Your assignment:
Return nothing but the lines from the line with "Instruction: Open the" through the last line of the entries that follow, copied exactly and free of pictures.

^^^^^^^^

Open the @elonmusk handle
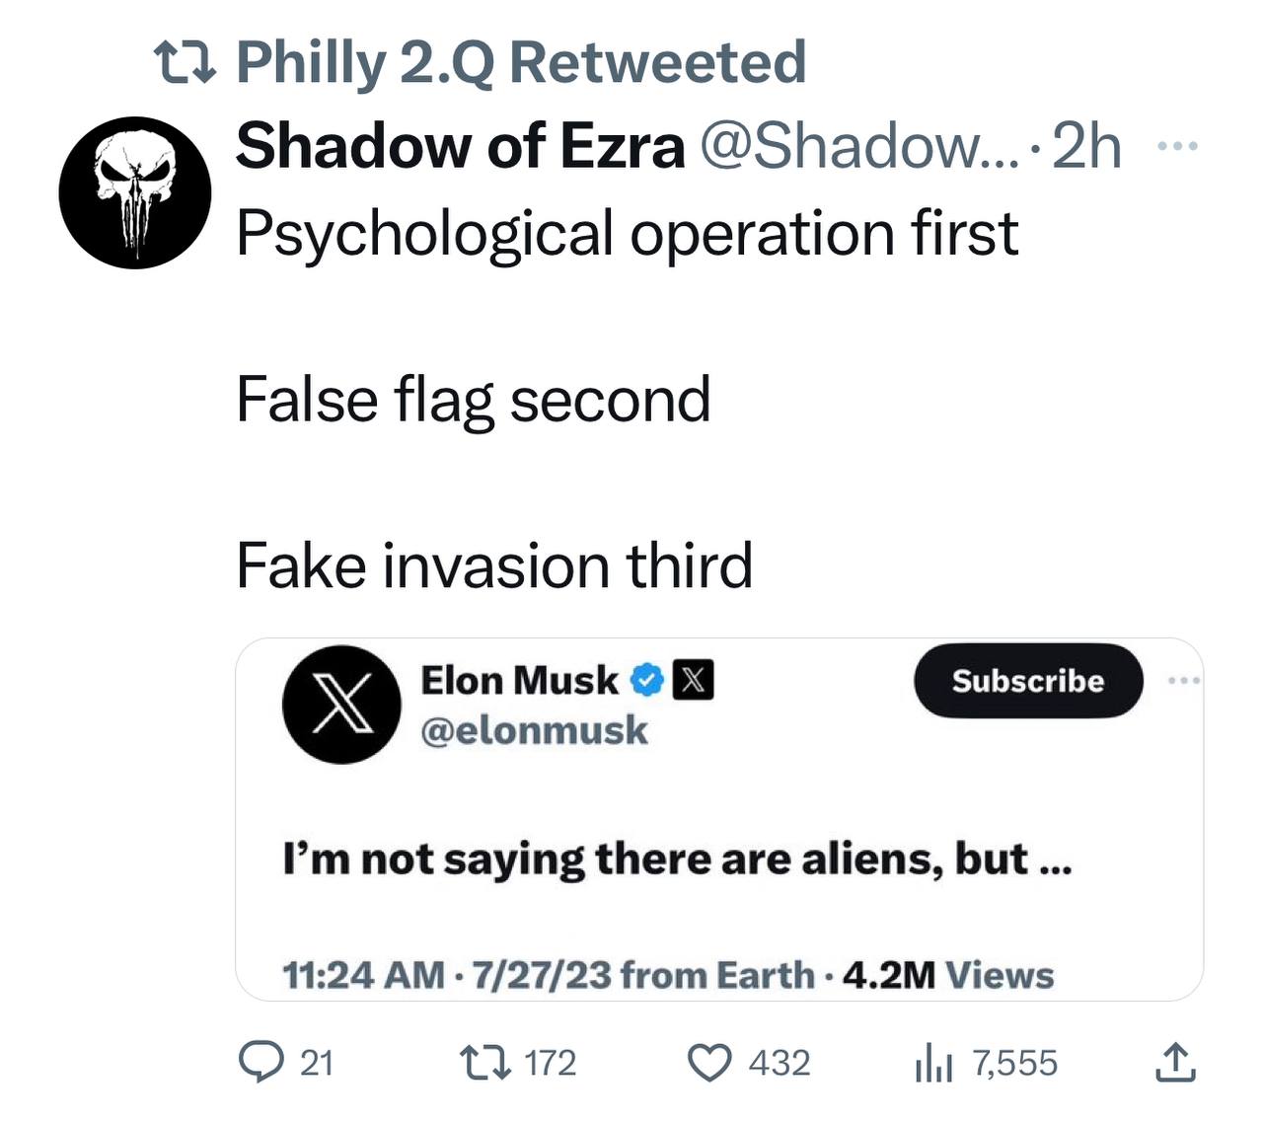The image size is (1263, 1122). (534, 731)
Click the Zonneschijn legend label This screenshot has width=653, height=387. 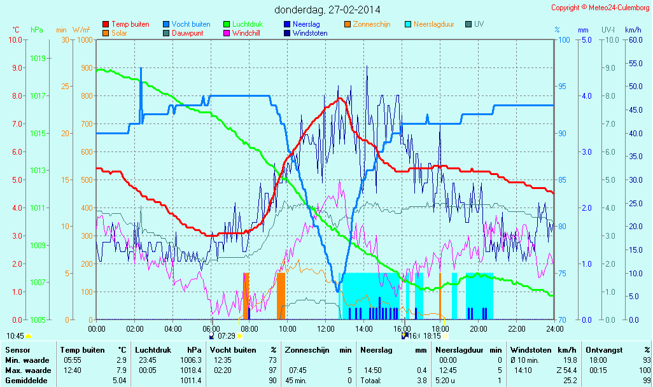[372, 24]
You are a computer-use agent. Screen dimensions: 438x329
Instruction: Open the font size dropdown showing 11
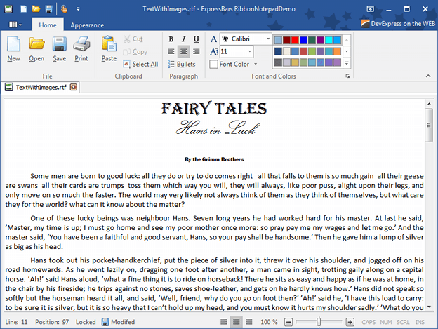pyautogui.click(x=250, y=52)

^^^^^^^^

Answer to this exercise:
Instruction: Open the font size dropdown showing 11
pyautogui.click(x=250, y=52)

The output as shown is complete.